Pierwszy lot odbył się 19 kwietnia 2021 r. Dron wzniósł się wtedy na wysokość trzech metrów nad powierzchnią Marsa, po czym bezpiecznie wylądował 40 sekund później. Dopiero w kolejnych lotach próbowano przemieścić się dronem między miejscem startu i lądowania.

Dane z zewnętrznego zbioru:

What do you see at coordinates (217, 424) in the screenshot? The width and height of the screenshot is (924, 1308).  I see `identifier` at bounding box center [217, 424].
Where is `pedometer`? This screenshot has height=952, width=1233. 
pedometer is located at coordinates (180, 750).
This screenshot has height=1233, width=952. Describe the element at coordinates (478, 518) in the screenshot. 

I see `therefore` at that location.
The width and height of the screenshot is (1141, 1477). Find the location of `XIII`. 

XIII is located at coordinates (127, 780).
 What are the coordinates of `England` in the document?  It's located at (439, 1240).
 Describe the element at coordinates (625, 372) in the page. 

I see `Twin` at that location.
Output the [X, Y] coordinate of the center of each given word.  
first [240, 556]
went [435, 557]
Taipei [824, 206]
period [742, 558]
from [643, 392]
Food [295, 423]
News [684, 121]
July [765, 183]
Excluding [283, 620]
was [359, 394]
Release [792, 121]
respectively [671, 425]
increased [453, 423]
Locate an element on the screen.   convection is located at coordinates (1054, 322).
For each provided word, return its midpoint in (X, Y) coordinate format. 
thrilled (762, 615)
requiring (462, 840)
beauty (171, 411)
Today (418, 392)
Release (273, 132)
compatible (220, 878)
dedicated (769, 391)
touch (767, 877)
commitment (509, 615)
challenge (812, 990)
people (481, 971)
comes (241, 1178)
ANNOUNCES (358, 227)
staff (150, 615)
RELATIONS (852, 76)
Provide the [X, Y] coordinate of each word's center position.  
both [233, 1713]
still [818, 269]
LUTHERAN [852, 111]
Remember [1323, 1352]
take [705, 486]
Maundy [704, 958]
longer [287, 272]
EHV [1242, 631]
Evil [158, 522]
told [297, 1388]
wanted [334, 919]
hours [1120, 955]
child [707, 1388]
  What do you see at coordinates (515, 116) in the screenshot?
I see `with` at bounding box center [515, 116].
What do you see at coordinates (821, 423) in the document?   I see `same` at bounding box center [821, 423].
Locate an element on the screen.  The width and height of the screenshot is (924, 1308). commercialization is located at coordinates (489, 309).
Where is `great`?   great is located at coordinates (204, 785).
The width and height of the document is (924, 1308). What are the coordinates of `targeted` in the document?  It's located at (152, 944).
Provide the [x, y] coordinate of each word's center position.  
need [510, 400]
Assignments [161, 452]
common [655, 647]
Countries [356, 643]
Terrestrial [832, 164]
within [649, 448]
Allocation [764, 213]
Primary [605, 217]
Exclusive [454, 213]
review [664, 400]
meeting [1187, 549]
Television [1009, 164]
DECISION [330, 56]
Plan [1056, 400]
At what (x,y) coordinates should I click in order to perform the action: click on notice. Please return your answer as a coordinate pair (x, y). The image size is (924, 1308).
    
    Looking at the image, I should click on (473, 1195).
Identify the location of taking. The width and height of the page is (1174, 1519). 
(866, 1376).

Minął rok, a Ingenuity jak nowy
Pierwszy miesiąc pracy helikoptera Ingenuity minął, wszystkie pięć zaplanowanych lotów się udało, a helikopter jak działał, tak działał. Z tego też powodu po zakończeniu podstawowej misji NASA postanowiła przedłużyć pracę helikoptera na kolejne miesiące. W trakcie wydłużonej misji helikopter miał latać w rejony, w które kieruje się łazik Perseverance i sprawdzać, czy po drodze nie ma jakichś przeszkód lub ciekawych obiektów do odwiedzenia. Można powiedzieć, że helikopter nagle zaczął wykonywać rekonesans, dzięki czemu łazik Perseverance mógł wzbogacić swój program eksploracji krateru Jezero.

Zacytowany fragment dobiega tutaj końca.